All of that speaks to the power of the XO cosign — which is, ultimately, the power of the Weeknd. Nav is a good producer with a reliable knack for mixing goopy New Age synths with icily clacking trap percussion, but as a vocalist he's been criticized by many for being lazy and juvenile, which extends from his use of the N-word to overly Auto-Tuned punchlines like, "I think my nuts look better on her face." The Weeknd, by contrast, is a deus ex machina, the answer to a dozen lingering questions about how R&B and rap interface with pop culture at large (EDM, Hollywood, style, celebrity, drugs, sex, black identity, Michael Jackson's sonic legacy). Cash has to know all this, that the source of XO's strength is the Weeknd himself. Maybe that's why he reportedly keeps Tesfaye's old, signature Basquiat-ish dreadlock in a safe.

"I do have the hair," Cash confirms. "It's stored well, secure, with 300 armed guards and its own condo in Toronto." That last bit was a joke—probably. But if you can overlook the creepiness of the situation, it's kinda sweet. Cash is clearly a sincere, sentimental dude. His eye-contact is strong, he divides his social circle into "big brothers" and "little brothers," and then there's the wrestling memorabilia distributed throughout his home. The largest concentration is in his office: a dozen shining championship belts, each on its own shelf bearing letters like WWE, WCW, and NXT alongside images of eagles, globes, and eagles on top of globes. But his personal connection to wrestling isn't typical for a wealthy, well-connected fan. "I learned how to speak English watching WWE," he explains. "That's why I'm so loyal to it. Sometimes, if I can't sleep, I'll put on the WWE network and watch reruns because it puts me in a good place. It reminds me of watching it with my dad on the bed."

cash and weeknd

Cash's favorite moment in recent XO history was seeing his "little brother" Tesfaye take home two Grammys in 2016 for his second album, Beauty Behind the Madness. "Because I know how hard he works for it," says Cash. But nothing will ever top the summer he made that spontaneous 1,500-mile move due north, which he calls "one of the best times of our lives." Toronto was an excellent place to be in 2011. Cash was couch-surfing, but "we weren't sleeping," he says. "We were running around everywhere." The debut Weeknd mixtape, House of Balloons, was out, stirring up myths about its anonymous, debauched author who sampled the gothic likes of Cocteau Twins and sang of endless nights full of pills and powders and joyless fucking.
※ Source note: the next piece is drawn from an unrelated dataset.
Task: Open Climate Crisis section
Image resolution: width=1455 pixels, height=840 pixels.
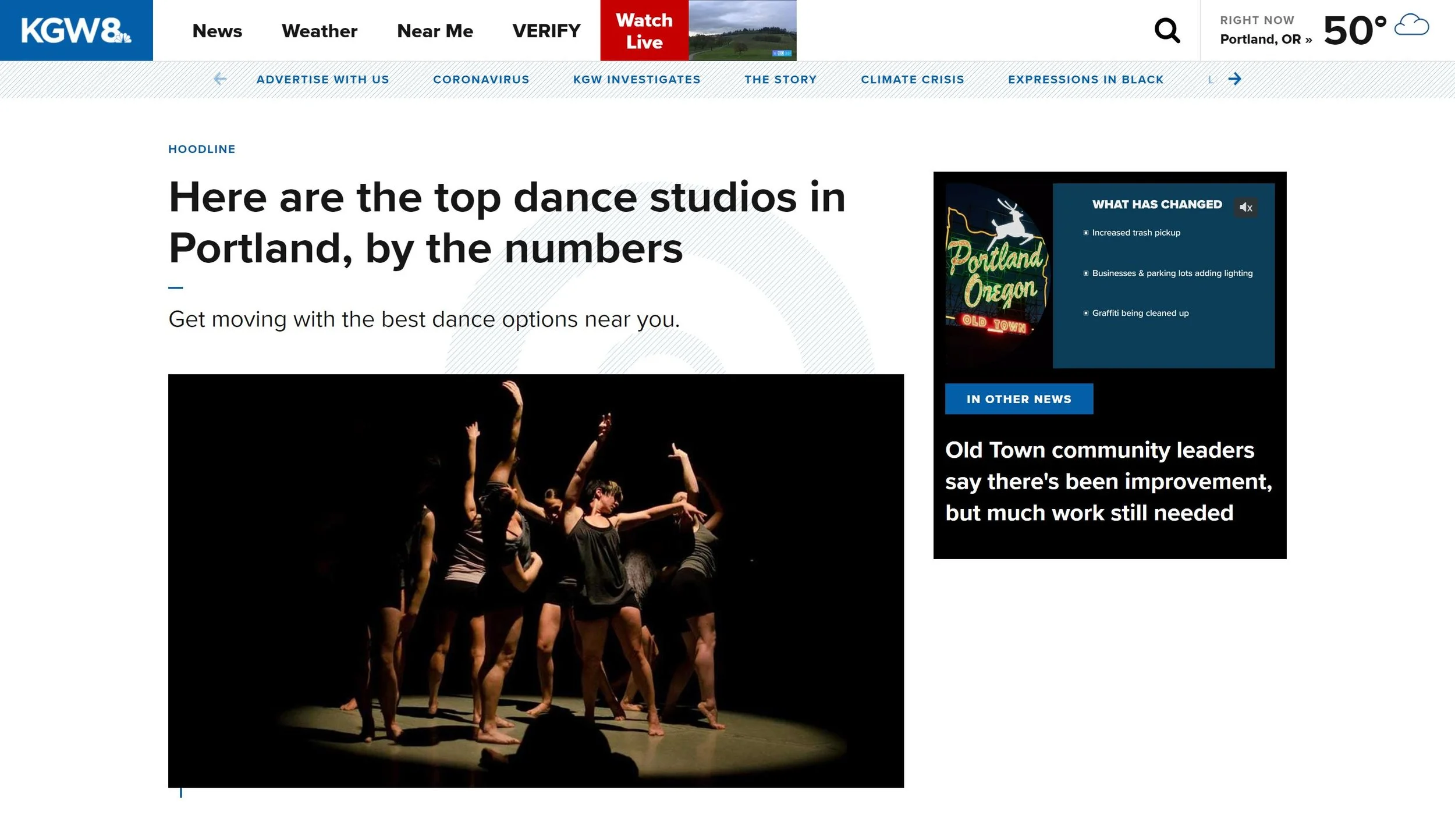Action: (913, 80)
Tesfaye hadn't yet revealed his name or face—Cash recalls waiting in line with him at a Starbucks while customers ahead of them gabbed about the Weeknd—but the nightlife scene knew him. "Abel was a rock star," says Cash. "People had such respect for him, even club photographers stopped trying to take pictures of him" to sustain the mystery.

Drake was blogging about the Weeknd on his website and tapping Tesfaye for Take Care (the singer cowrote five songs on Drake's quadruple-platinum LP). There were rumors of an OVOXO supercrew, which Cash still entertains: "I don’t want to spoil anything, but our relationship with OVO is great." The whole XO fam was shining: palm-greasers like Cash and Sal; visual specialists like creative director La Mar Taylor, videographer Hyghly Alleyne, and album art guru DropxLife; producers like Illangelo and DannyBoyStyles; and guys with ill-defined roles and names like Dooly, Henny, and Stix.

It makes sense that Cash's best memories hail from that time. For all of the confusion over who did what (a trend that continues to this day), XO was a visceral crew riding its own wave through a physical city. Now it's an amorphous brand scattered across a continent, with global aims. Ask Cash about living in L.A. and he'll tell you he's got nothing against it, but if he could he'd be back in Toronto. Toronto was concrete. L.A., like so many of the things in Cash's home, is symbolism. On my way out I notice that one of the garages is open, revealing a spotless black Lamborghini Aventador Roadster, a supercar worth half a million. Cash looks a little sheepish. "To be honest, I've probably driven it two times," he admits. "It's one of those things you get. It's like a trophy."